Determine character position in UTF NSString from byte offset (there were SQLite () offsets and encoding problem)

Story : I have a UTF NSString and a byte offset. I want to know the character byte offset. How can i do

The following is a long story if you dare:

According to this> document offsetsets (), the function returns the byte offset inside the term column. I indexed some text, and I use this offset to point to a specific section of the text when I show the results.

The most important problem is that using this byte offset, I cannot indicate the correct location of this term. Sometimes it points correctly, sometimes it is 3/4 distance from the right point.

My table is very simple:

CREATE VIRTUAL TABLE t1 USING fts4(file, body, page); 

If I execute the request, for example:

 SELECT page, body, offsets(t1) from t1 where body match 'and'; 

I get:

 ........... 502|1 0 427 3 505|1 0 370 3 1 0 1307 3 1 0 1768 3 506|1 0 10 3 1 0 1861 3 1 0 2521 3 ........... 

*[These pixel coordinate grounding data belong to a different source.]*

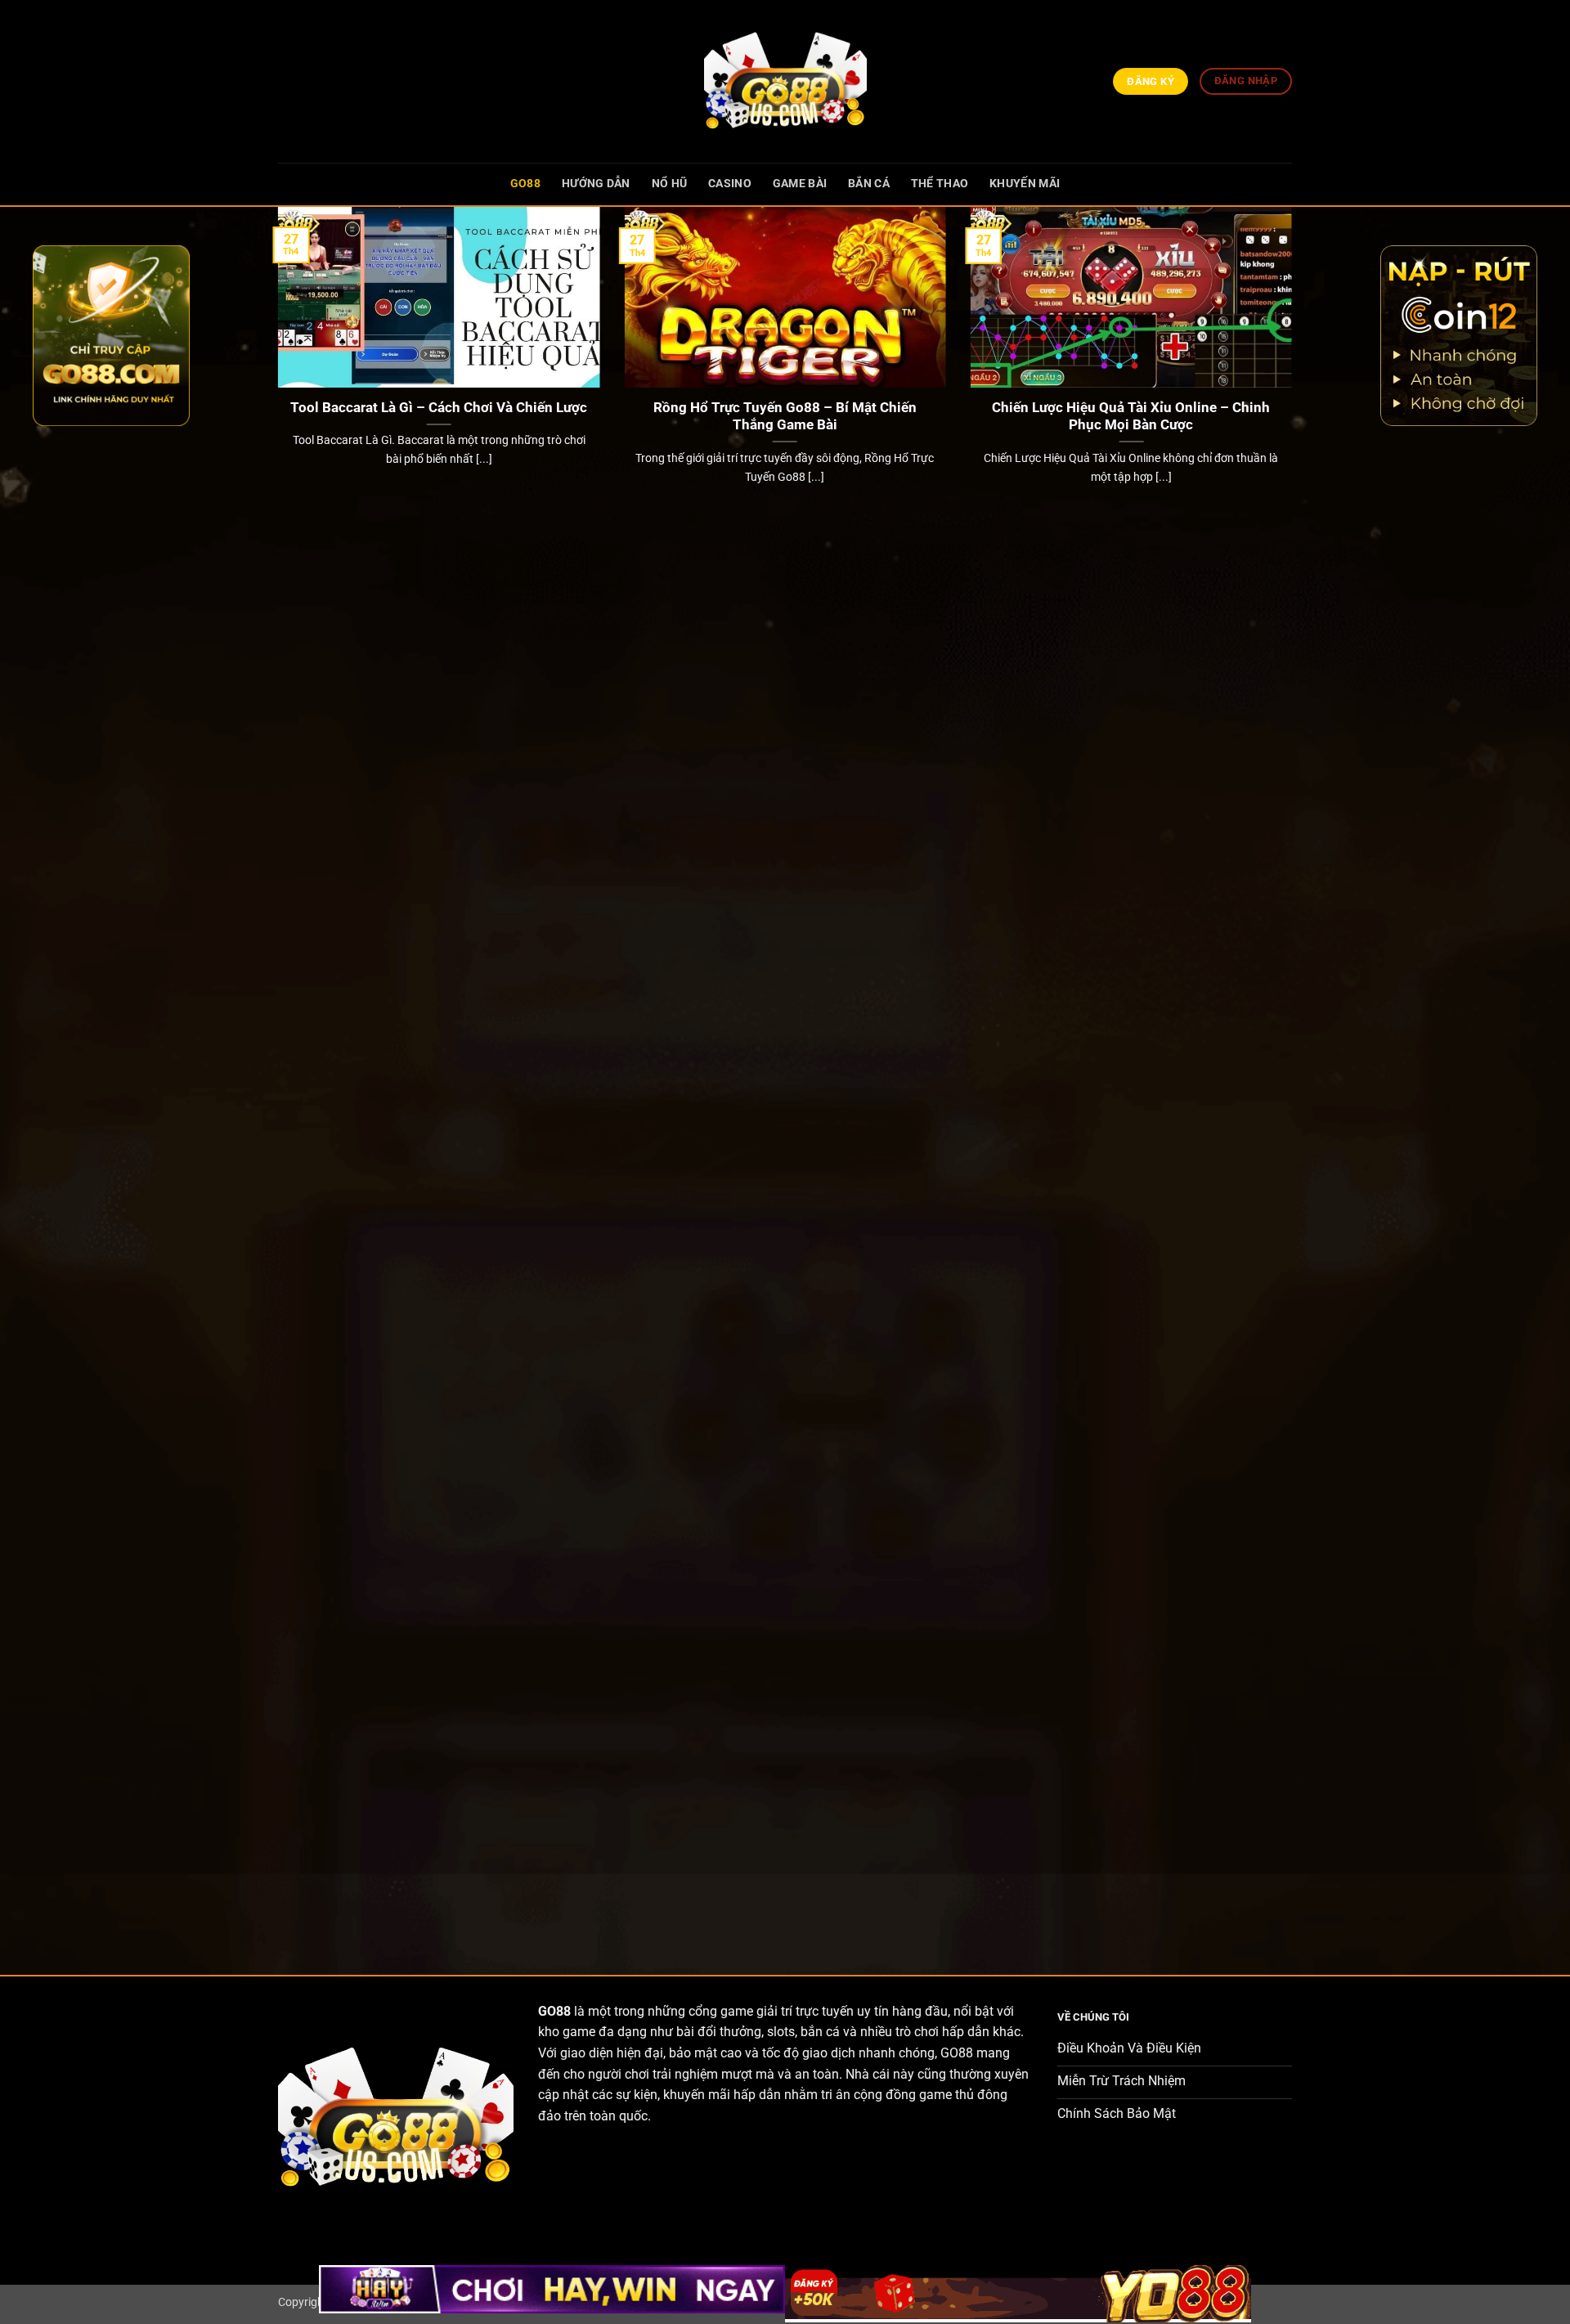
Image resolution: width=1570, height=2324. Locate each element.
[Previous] (274, 1077)
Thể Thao (939, 184)
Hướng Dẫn (596, 184)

As an example, if I point to the char 427 of the body, I do not get the correct position of 'and', but I bounce off 2/3 of the characters from it. The same thing if I go to 370, and if I go instead of 10, I get the right position.

Where am I mistaken?

+4
source share
3 answers

See the Sqlite FTS3 docs and you will notice that offsets and lengths in bytes are not characters.

You must apply the offset and length before decoding the bytes into a character string in order to display the correct offset. The offset coming from Sqlite counts each byte of multibyte characters, while you use this offset to count the characters.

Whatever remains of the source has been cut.